Hsp90 Stress Potentiates Rapid Cellular Adaptation through Induction of Aneuploidy

Abstract

Aneuploidy, a state of having uneven numbers of chromosomes, is a form of large-effect mutation able to confer adaptive phenotypes under diverse stress conditions^1,2. Here we investigate whether pleiotropic stress could in turn induce aneuploidy in budding yeast. We show that while diverse stresses can induce an increase in chromosome instability (CIN), proteotoxic stress, caused by transient Hsp90 inhibition or heat-shock, drastically elevated CIN to produce karyotypically mosaic cell population. The latter effect is linked to an evolutionarily conserved role for Hsp90 chaperon complexes in kinetochore assembly^3,4. Continued growth in the presence of Hsp90 inhibitor resulted in emergence of drug-resistant colonies with chromosome XV gain. This drug-resistance phenotype is a quantitative trait involving copy number increases of at least two genes located on chromosome XV. Short-term exposure to Hsp90 stress potentiated fast adaptation to unrelated cyto-toxic compounds through different aneuploid chromosome stoichiometries. These findings demonstrate that aneuploidy is a form of stress-inducible mutation in eukaryotes, capable of fueling rapid phenotypic evolution and drug resistance, and reveal a new role for Hsp90 in regulating the emergence of adaptive traits under stress.

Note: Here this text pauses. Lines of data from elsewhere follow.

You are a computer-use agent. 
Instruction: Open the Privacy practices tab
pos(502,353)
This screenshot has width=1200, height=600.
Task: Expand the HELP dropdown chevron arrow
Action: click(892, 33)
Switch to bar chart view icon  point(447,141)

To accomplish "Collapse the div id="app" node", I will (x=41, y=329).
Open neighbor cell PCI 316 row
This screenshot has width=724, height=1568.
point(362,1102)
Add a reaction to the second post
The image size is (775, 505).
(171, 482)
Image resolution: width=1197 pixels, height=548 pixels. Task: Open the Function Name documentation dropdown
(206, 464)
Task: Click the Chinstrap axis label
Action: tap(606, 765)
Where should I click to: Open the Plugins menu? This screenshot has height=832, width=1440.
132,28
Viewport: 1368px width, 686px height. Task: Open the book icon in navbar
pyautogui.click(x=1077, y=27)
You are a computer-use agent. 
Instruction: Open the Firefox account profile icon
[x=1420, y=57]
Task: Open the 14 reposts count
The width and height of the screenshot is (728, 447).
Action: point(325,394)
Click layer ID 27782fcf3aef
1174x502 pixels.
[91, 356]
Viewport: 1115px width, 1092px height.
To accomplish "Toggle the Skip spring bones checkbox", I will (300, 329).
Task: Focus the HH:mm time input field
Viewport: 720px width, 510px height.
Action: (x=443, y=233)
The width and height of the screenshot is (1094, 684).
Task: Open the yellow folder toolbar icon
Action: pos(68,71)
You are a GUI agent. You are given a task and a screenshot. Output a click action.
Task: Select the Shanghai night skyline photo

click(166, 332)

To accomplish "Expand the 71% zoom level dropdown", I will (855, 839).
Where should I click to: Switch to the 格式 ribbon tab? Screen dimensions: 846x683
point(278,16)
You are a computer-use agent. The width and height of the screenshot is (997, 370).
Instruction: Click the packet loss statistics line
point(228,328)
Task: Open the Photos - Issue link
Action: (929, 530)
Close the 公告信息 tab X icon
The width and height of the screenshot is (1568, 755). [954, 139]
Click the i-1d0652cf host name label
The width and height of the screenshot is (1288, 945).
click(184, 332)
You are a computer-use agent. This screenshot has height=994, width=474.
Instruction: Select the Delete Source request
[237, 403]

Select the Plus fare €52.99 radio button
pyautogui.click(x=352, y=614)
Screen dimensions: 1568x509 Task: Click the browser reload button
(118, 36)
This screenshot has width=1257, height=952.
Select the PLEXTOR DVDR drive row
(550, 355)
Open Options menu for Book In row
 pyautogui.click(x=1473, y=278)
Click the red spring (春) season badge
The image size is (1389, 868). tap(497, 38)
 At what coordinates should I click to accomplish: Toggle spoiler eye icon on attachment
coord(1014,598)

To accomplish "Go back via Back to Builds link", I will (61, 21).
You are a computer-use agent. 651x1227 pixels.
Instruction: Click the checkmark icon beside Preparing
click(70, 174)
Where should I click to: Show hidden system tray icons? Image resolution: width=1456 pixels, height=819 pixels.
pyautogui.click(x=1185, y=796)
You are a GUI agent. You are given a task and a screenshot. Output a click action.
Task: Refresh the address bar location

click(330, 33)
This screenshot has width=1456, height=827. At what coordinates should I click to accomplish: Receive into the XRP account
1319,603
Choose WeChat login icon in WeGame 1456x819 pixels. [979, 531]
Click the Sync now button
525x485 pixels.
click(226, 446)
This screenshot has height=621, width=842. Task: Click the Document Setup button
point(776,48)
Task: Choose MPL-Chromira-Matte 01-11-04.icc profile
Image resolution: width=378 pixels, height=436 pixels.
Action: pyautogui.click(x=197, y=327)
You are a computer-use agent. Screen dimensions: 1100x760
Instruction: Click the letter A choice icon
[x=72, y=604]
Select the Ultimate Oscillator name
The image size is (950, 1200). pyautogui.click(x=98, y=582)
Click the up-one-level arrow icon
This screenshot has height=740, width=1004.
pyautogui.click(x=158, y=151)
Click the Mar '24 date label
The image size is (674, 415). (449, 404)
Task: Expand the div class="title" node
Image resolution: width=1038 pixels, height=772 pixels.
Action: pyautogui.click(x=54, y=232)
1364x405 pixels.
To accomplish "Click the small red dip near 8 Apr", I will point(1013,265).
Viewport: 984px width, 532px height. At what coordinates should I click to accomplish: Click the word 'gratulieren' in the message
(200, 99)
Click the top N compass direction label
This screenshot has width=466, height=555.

How cells maintain stable phenotypes and yet can adapt to diverse stress conditions through heritable change is a question with broad implications in evolution and disease progression. In prokaryotes, while the genome is propagated with high fidelity under normal conditions, extensive studies have demonstrated that different modes of genetic variation can be directly induced by stress, fueling stress adaptation ⁵. Recent work has revealed that one form of adaptive mutation in eukaryotic cells is the alteration of chromosome copy number, or aneuploidy ^1,2,6. Aneuploid yeast has been observed in diverse laboratory¹, industrial ^7,8,9 and natural ⁸ environments. Aneuploidy leads to expression changes of many genes at levels that largely scale with gene copy number changes, bringing about dramatic phenotypic variation in a karyotype-specific manner under diverse growth conditions ⁶. These findings suggest that to maintain phenotypic stability, karyotype stability must be ensured, and indeed intricate mechanisms have evolved to achieve highly accurate chromosome segregation to prevent CIN during mitotic proliferation. Furthermore, as aneuploids are known to exhibit growth disadvantage compared to euploids under stress-free conditions ^6,10, the pre-existing karyotype diversity in a euploid population is likely to be limited for rapid adaptation when exposed to stressful environments. This raises the question of whether the cellular mechanisms ensuring chromosome transmission fidelity may be relaxed under stress, thus allowing the emergence of karyotypic diversity to fuel rapid cellular adaptation.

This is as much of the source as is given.